* [What you have to do] Update the entries below by changing every "computer-use agent" to "screen assistant", and leave everything else as it is.

---------- Data entries ----------

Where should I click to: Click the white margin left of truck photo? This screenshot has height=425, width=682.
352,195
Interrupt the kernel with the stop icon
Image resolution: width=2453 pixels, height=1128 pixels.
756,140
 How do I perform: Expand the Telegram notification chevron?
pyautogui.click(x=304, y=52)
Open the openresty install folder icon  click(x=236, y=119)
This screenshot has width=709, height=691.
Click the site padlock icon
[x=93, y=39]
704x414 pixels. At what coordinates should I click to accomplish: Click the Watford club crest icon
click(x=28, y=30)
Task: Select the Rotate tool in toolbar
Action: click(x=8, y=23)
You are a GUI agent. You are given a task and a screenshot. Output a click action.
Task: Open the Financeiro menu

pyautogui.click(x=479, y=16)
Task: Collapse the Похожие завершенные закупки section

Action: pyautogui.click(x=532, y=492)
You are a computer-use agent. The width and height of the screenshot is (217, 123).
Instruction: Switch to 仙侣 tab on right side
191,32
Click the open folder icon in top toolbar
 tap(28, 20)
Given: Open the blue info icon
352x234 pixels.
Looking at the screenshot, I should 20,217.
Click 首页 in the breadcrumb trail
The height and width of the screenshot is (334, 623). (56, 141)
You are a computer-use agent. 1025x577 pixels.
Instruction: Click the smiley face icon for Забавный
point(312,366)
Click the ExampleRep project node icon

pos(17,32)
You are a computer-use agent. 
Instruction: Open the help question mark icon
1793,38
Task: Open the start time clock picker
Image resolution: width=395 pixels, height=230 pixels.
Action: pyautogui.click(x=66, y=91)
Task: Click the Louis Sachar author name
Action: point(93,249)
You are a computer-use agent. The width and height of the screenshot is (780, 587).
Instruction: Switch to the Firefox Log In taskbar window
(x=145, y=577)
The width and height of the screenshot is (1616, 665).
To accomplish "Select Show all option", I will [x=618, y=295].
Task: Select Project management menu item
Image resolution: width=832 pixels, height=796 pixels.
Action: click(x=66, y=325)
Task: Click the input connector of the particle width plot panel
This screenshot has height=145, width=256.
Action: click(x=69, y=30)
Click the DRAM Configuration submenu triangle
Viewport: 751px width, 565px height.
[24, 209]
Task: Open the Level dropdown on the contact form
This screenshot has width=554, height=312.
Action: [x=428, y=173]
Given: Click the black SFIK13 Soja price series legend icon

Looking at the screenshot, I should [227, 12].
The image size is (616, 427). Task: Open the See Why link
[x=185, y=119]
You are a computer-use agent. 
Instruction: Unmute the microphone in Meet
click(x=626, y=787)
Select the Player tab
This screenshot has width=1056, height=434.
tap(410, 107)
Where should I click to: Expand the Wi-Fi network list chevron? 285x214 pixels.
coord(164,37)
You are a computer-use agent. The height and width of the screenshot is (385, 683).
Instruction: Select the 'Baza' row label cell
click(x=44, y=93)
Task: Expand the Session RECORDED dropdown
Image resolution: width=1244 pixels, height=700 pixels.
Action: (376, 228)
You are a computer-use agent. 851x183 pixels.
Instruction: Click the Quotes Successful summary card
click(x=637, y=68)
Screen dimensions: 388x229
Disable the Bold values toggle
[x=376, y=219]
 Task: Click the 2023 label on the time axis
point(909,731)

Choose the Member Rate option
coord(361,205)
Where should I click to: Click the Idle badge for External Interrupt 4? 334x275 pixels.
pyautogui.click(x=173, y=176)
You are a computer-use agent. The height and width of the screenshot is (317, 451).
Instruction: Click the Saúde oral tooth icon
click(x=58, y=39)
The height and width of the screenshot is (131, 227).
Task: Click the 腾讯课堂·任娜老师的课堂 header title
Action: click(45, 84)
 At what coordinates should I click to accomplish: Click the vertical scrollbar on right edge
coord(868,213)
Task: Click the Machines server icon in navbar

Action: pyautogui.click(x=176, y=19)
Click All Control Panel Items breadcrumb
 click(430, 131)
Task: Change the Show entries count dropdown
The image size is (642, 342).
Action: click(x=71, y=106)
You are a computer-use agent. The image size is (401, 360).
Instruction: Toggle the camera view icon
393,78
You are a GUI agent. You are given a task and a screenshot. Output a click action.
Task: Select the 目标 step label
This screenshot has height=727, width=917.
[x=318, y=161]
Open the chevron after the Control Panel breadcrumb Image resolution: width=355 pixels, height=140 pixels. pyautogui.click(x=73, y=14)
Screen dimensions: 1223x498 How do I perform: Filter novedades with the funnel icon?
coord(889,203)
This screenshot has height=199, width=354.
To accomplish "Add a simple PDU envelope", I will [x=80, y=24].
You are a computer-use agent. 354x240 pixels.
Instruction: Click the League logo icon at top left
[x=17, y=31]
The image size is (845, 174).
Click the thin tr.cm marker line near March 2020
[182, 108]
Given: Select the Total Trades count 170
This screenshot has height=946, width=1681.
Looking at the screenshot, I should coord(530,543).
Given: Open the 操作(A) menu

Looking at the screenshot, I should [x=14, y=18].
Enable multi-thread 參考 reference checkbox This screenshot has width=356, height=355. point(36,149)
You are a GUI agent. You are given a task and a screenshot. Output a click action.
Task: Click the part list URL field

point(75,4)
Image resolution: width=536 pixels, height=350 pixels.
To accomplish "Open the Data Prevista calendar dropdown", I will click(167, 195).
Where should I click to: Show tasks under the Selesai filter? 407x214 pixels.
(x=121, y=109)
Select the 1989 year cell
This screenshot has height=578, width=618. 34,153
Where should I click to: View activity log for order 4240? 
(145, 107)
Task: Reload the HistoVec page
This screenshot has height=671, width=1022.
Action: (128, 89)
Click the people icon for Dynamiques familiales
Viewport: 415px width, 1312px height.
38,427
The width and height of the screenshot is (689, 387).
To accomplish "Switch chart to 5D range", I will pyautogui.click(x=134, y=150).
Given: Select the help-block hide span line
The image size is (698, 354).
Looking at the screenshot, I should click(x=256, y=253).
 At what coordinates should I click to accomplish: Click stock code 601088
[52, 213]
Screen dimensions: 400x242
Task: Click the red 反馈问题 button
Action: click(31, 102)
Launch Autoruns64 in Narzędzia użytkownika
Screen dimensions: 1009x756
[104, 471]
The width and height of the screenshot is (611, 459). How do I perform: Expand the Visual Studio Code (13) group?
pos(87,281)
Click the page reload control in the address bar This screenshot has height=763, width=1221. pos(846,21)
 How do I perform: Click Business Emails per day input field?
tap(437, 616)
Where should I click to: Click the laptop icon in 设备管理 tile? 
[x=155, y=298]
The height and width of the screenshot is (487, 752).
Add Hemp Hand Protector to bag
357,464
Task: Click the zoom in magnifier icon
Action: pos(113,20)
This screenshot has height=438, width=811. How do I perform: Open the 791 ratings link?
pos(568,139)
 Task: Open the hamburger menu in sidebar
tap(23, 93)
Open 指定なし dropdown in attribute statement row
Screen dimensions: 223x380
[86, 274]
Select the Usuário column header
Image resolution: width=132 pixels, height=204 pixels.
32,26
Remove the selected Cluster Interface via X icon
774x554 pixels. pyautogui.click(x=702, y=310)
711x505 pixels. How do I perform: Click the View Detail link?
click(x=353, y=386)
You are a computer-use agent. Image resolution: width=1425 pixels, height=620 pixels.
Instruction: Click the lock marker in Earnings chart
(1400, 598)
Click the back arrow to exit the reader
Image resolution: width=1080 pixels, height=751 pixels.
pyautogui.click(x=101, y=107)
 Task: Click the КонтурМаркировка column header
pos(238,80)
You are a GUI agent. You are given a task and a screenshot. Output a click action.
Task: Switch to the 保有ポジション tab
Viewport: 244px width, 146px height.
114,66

----------

* [Result for this exercise]
Where should I click to: Click the white margin left of truck photo? This screenshot has height=425, width=682.
352,195
Interrupt the kernel with the stop icon
Image resolution: width=2453 pixels, height=1128 pixels.
756,140
 How do I perform: Expand the Telegram notification chevron?
pyautogui.click(x=304, y=52)
Open the openresty install folder icon  click(x=236, y=119)
This screenshot has width=709, height=691.
Click the site padlock icon
[x=93, y=39]
704x414 pixels. At what coordinates should I click to accomplish: Click the Watford club crest icon
click(x=28, y=30)
Task: Select the Rotate tool in toolbar
Action: click(x=8, y=23)
You are a GUI agent. You are given a task and a screenshot. Output a click action.
Task: Open the Financeiro menu

pyautogui.click(x=479, y=16)
Task: Collapse the Похожие завершенные закупки section

Action: pyautogui.click(x=532, y=492)
You are a screen assistant. The width and height of the screenshot is (217, 123).
Instruction: Switch to 仙侣 tab on right side
191,32
Click the open folder icon in top toolbar
 tap(28, 20)
Given: Open the blue info icon
352x234 pixels.
Looking at the screenshot, I should 20,217.
Click 首页 in the breadcrumb trail
The height and width of the screenshot is (334, 623). (56, 141)
You are a screen assistant. 1025x577 pixels.
Instruction: Click the smiley face icon for Забавный
point(312,366)
Click the ExampleRep project node icon

pos(17,32)
You are a screen assistant. 
Instruction: Open the help question mark icon
1793,38
Task: Open the start time clock picker
Image resolution: width=395 pixels, height=230 pixels.
Action: pyautogui.click(x=66, y=91)
Task: Click the Louis Sachar author name
Action: point(93,249)
You are a screen assistant. The width and height of the screenshot is (780, 587).
Instruction: Switch to the Firefox Log In taskbar window
(x=145, y=577)
The width and height of the screenshot is (1616, 665).
To accomplish "Select Show all option", I will [x=618, y=295].
Task: Select Project management menu item
Image resolution: width=832 pixels, height=796 pixels.
Action: click(x=66, y=325)
Task: Click the input connector of the particle width plot panel
This screenshot has height=145, width=256.
Action: click(x=69, y=30)
Click the DRAM Configuration submenu triangle
Viewport: 751px width, 565px height.
[24, 209]
Task: Open the Level dropdown on the contact form
This screenshot has width=554, height=312.
Action: [x=428, y=173]
Given: Click the black SFIK13 Soja price series legend icon

Looking at the screenshot, I should [227, 12].
The image size is (616, 427). Task: Open the See Why link
[x=185, y=119]
You are a screen assistant. 
Instruction: Unmute the microphone in Meet
click(x=626, y=787)
Select the Player tab
This screenshot has width=1056, height=434.
tap(410, 107)
Where should I click to: Expand the Wi-Fi network list chevron? 285x214 pixels.
coord(164,37)
You are a screen assistant. The height and width of the screenshot is (385, 683).
Instruction: Select the 'Baza' row label cell
click(x=44, y=93)
Task: Expand the Session RECORDED dropdown
Image resolution: width=1244 pixels, height=700 pixels.
Action: (376, 228)
You are a screen assistant. 851x183 pixels.
Instruction: Click the Quotes Successful summary card
click(x=637, y=68)
Screen dimensions: 388x229
Disable the Bold values toggle
[x=376, y=219]
 Task: Click the 2023 label on the time axis
point(909,731)

Choose the Member Rate option
coord(361,205)
Where should I click to: Click the Idle badge for External Interrupt 4? 334x275 pixels.
pyautogui.click(x=173, y=176)
You are a screen assistant. The height and width of the screenshot is (317, 451).
Instruction: Click the Saúde oral tooth icon
click(x=58, y=39)
The height and width of the screenshot is (131, 227).
Task: Click the 腾讯课堂·任娜老师的课堂 header title
Action: click(45, 84)
 At what coordinates should I click to accomplish: Click the vertical scrollbar on right edge
coord(868,213)
Task: Click the Machines server icon in navbar

Action: pyautogui.click(x=176, y=19)
Click All Control Panel Items breadcrumb
 click(430, 131)
Task: Change the Show entries count dropdown
The image size is (642, 342).
Action: click(x=71, y=106)
You are a screen assistant. The image size is (401, 360).
Instruction: Toggle the camera view icon
393,78
You are a GUI agent. You are given a task and a screenshot. Output a click action.
Task: Select the 目标 step label
This screenshot has height=727, width=917.
[x=318, y=161]
Open the chevron after the Control Panel breadcrumb Image resolution: width=355 pixels, height=140 pixels. pyautogui.click(x=73, y=14)
Screen dimensions: 1223x498 How do I perform: Filter novedades with the funnel icon?
coord(889,203)
This screenshot has height=199, width=354.
To accomplish "Add a simple PDU envelope", I will [x=80, y=24].
You are a screen assistant. 354x240 pixels.
Instruction: Click the League logo icon at top left
[x=17, y=31]
The image size is (845, 174).
Click the thin tr.cm marker line near March 2020
[182, 108]
Given: Select the Total Trades count 170
This screenshot has height=946, width=1681.
Looking at the screenshot, I should coord(530,543).
Given: Open the 操作(A) menu

Looking at the screenshot, I should [x=14, y=18].
Enable multi-thread 參考 reference checkbox This screenshot has width=356, height=355. point(36,149)
You are a GUI agent. You are given a task and a screenshot. Output a click action.
Task: Click the part list URL field

point(75,4)
Image resolution: width=536 pixels, height=350 pixels.
To accomplish "Open the Data Prevista calendar dropdown", I will click(167, 195).
Where should I click to: Show tasks under the Selesai filter? 407x214 pixels.
(x=121, y=109)
Select the 1989 year cell
This screenshot has height=578, width=618. 34,153
Where should I click to: View activity log for order 4240? 
(145, 107)
Task: Reload the HistoVec page
This screenshot has height=671, width=1022.
Action: (128, 89)
Click the people icon for Dynamiques familiales
Viewport: 415px width, 1312px height.
38,427
The width and height of the screenshot is (689, 387).
To accomplish "Switch chart to 5D range", I will pyautogui.click(x=134, y=150).
Given: Select the help-block hide span line
The image size is (698, 354).
Looking at the screenshot, I should click(x=256, y=253).
 At what coordinates should I click to accomplish: Click stock code 601088
[52, 213]
Screen dimensions: 400x242
Task: Click the red 反馈问题 button
Action: click(31, 102)
Launch Autoruns64 in Narzędzia użytkownika
Screen dimensions: 1009x756
[104, 471]
The width and height of the screenshot is (611, 459). How do I perform: Expand the Visual Studio Code (13) group?
pos(87,281)
Click the page reload control in the address bar This screenshot has height=763, width=1221. pos(846,21)
 How do I perform: Click Business Emails per day input field?
tap(437, 616)
Where should I click to: Click the laptop icon in 设备管理 tile? 
[x=155, y=298]
The height and width of the screenshot is (487, 752).
Add Hemp Hand Protector to bag
357,464
Task: Click the zoom in magnifier icon
Action: pos(113,20)
This screenshot has height=438, width=811. How do I perform: Open the 791 ratings link?
pos(568,139)
 Task: Open the hamburger menu in sidebar
tap(23, 93)
Open 指定なし dropdown in attribute statement row
Screen dimensions: 223x380
[86, 274]
Select the Usuário column header
Image resolution: width=132 pixels, height=204 pixels.
32,26
Remove the selected Cluster Interface via X icon
774x554 pixels. pyautogui.click(x=702, y=310)
711x505 pixels. How do I perform: Click the View Detail link?
click(x=353, y=386)
You are a screen assistant. Image resolution: width=1425 pixels, height=620 pixels.
Instruction: Click the lock marker in Earnings chart
(1400, 598)
Click the back arrow to exit the reader
Image resolution: width=1080 pixels, height=751 pixels.
pyautogui.click(x=101, y=107)
 Task: Click the КонтурМаркировка column header
pos(238,80)
You are a GUI agent. You are given a task and a screenshot. Output a click action.
Task: Switch to the 保有ポジション tab
Viewport: 244px width, 146px height.
114,66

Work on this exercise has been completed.